Recently, I worked on an IoT-based project where we had to store time-series data coming from multiple sensors and show real-time data to an enduser. Further, we needed to generate reports and analyze gathered information.
To deal with the continuous data flowing from the sensors, we chose DynamoDB for storage. DynamoDB promises to handle large data with single-digit millisecond latency, at any scale. Since it's a fully managed database service, we never had to worry about scaling, architecture, and hardware provisioning. Plus, we were using AWS IoT for sensors, so choosing a NoSQL database from AWS services like DynamoDB was the right decision.
Here is what Amazon says about DynamoDB:
Fully managed NoSQL database service that provides fast and predictable performance with seamless scalability.
Note that this is the first in a three-part series about DynamoDB. The next part, Querying and Pagination with DynamoDB, explains different ways of querying and the importance of choosing the right indexes and pagination. The last part, Partitioning Behavior of DynamoDB, digs deeper into DynamoDB with detailed analysis of partitioning behavior and strategies to cope with common problems such as the Hot Key Problem.
For this article, the first in the series, we'll focus on architecture and basic concepts to get you started with DynamoDB.
The Basics
DynamoDB tables are made of items, which are similar to rows in relational databases, and each item can have more than one attribute. These attributes can be either scalar types or nested.
Everything starts with the Primary Key Index
Each item has one attribute as the Primary Key Index that uniquely identifies the item. The Primary Key is made of two parts: the Partition Key (Hash Key) and the Sort Key (Range Key); where the Range Key is optional. DynamoDB doesn't just magically spread the data into multiple different servers to boost performance, it relies on partitioning to achieve that.
Partitioning is similar to the concept of sharding seen in MongoDB and other distributed databases where data is spread across different database servers to distribute load across multiple servers to give consistent high performance. Now think of partitions as similar to shards and the Hash Key specified in the Primary Key determines in which shard the item will be stored.
In order to determine in which partition the item will be stored, the Hash Key is passed to a special hash function which ensures that all items are evenly spread across all partitions. This also explains why it is called a Partition Key or Hash Key. The Sort Key on the other hand, determines the order of items being stored and allows DynamoDB to have more than one item with the same Hash Key.
The Sort Key, when present and combined with the Partition Key (Hash Key) forms the Primary Key Index, which is used to uniquely identify a particular item.
This is very useful for time series data such as the price of stocks, where the price of one stock item changes over time and you need to track the price in comparison to the stock.
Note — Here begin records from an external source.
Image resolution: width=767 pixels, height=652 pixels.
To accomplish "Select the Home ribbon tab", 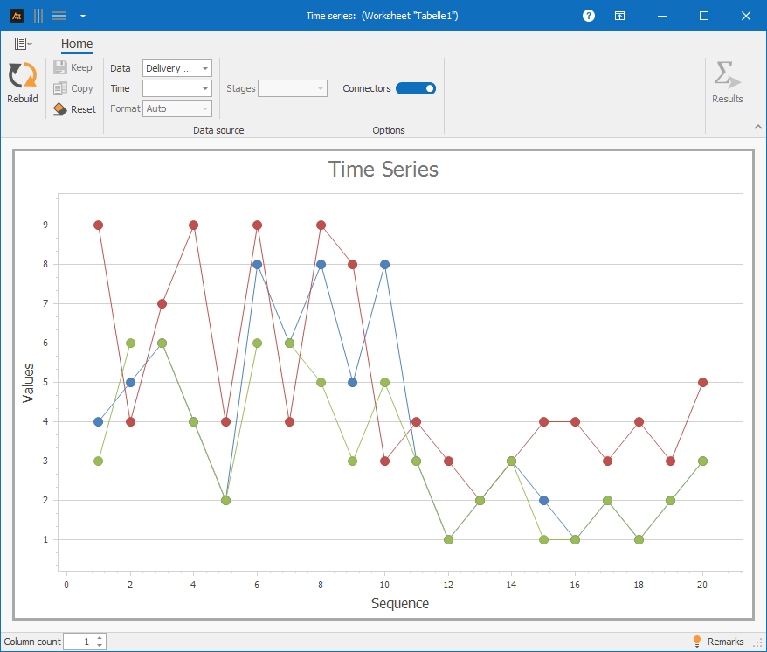I will click(77, 44).
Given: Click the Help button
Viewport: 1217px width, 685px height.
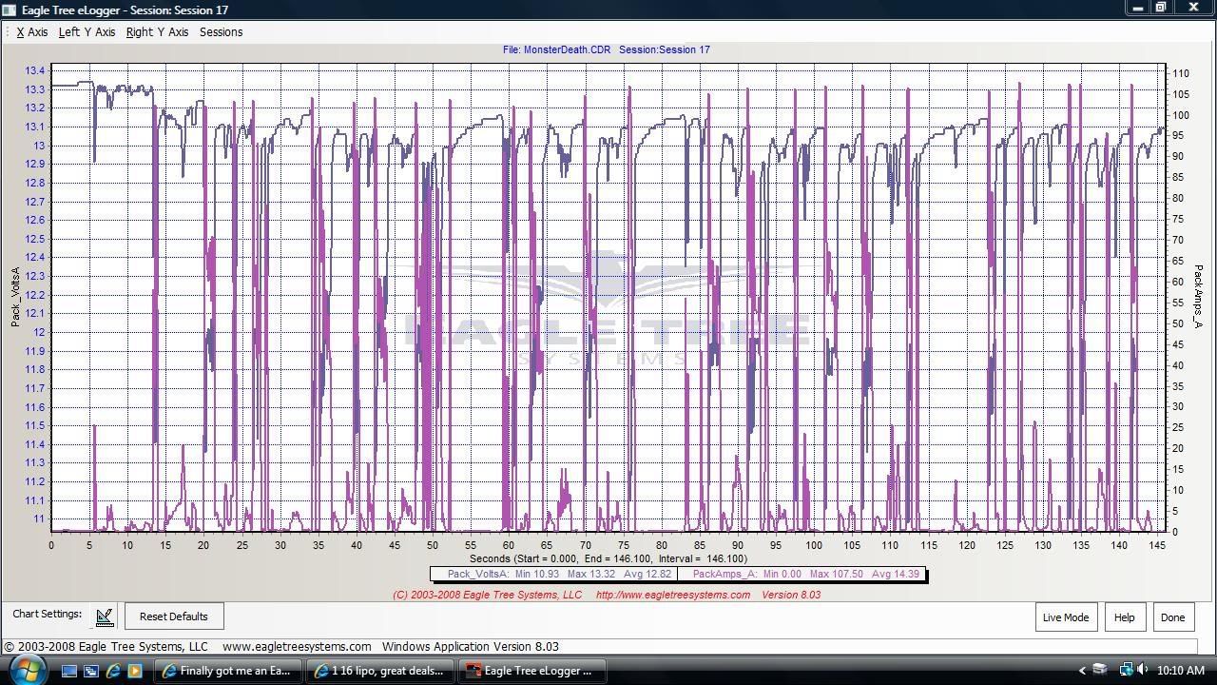Looking at the screenshot, I should click(x=1124, y=617).
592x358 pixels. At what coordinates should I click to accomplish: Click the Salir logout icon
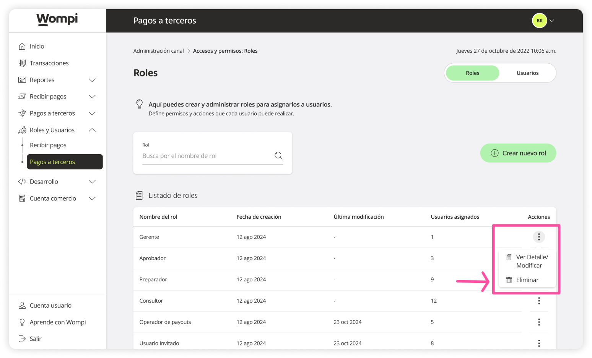(x=22, y=339)
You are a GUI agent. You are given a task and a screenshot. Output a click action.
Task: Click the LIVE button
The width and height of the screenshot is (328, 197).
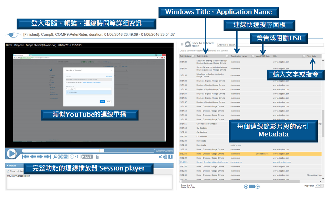87,157
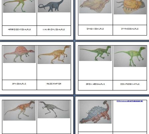Screen dimensions: 149x134
Task: Select the Styracosaurus orange head image
Action: click(x=130, y=7)
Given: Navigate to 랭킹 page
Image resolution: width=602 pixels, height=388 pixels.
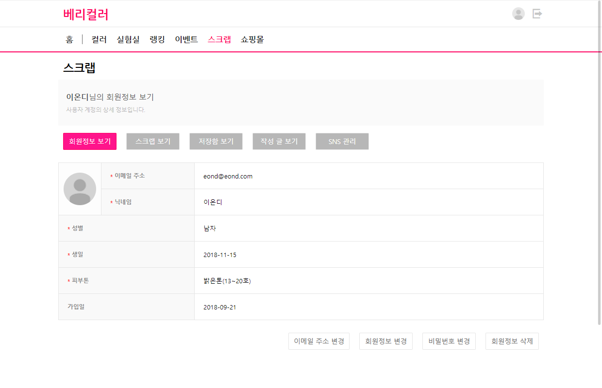Looking at the screenshot, I should point(157,39).
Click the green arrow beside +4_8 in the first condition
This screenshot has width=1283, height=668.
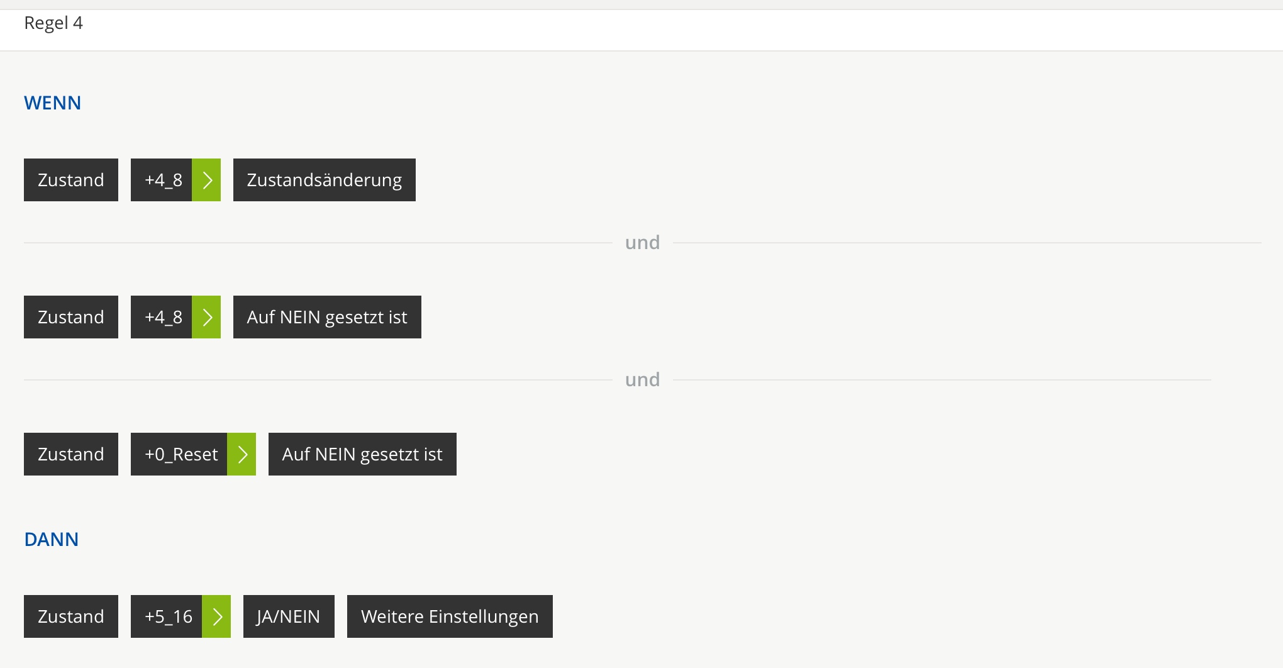click(206, 180)

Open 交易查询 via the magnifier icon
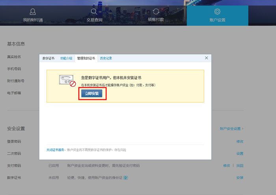click(94, 11)
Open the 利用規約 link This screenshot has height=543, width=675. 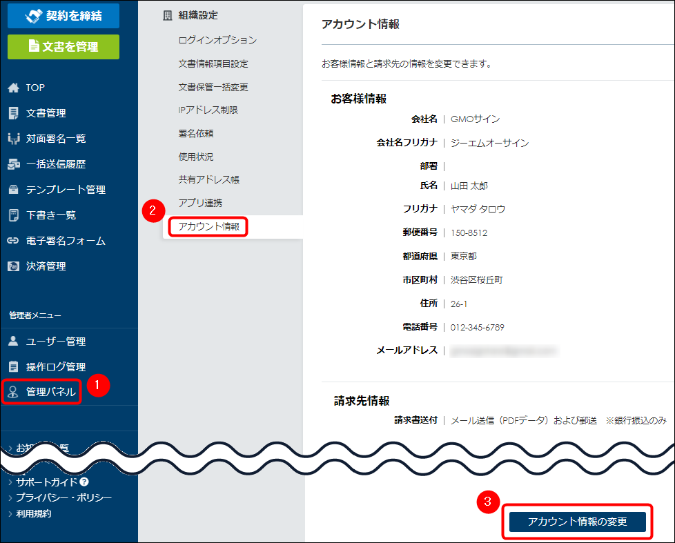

In such cases, the stock name can be the Partition Key and the date can be used as a Range Key to sort data according to time.
Secondary indexes
Primary indexes are useful to identify items and allow us to store infinitely large amounts of data without having to worry about performance or scaling, but soon you will realize that querying data becomes extremely difficult and inefficient.
Having worked with relational databases mostly, querying with DynamoDB was the most confusing aspect. You don't have joins or views as in relational databases; denormalization helps, but not much.
Secondary indexes in DynamoDB follow the same structure as the Primary Key Index, where one part is the Partition Key and the second part is the Sort Key, which is optional. Two types of secondary indexes are supported by DynamoDB: the Local Secondary Index and the Global Secondary Index.
Local Secondary Index (LSI):
The Local Secondary Index is a data structure that shares the Partition Key defined in the Primary Index, and allows you to define the Sort Key with an attribute other than the one defined in the Primary Index. The Sort Key attribute must be of scalar type.
While creating the LSI, you define attributes to be projected other than the Partition Key and the Sort Key, and the LSI maintains projected attributes along with the Partition Key and Sort Key. The LSI data and the table data for each item is stored inside the same partition.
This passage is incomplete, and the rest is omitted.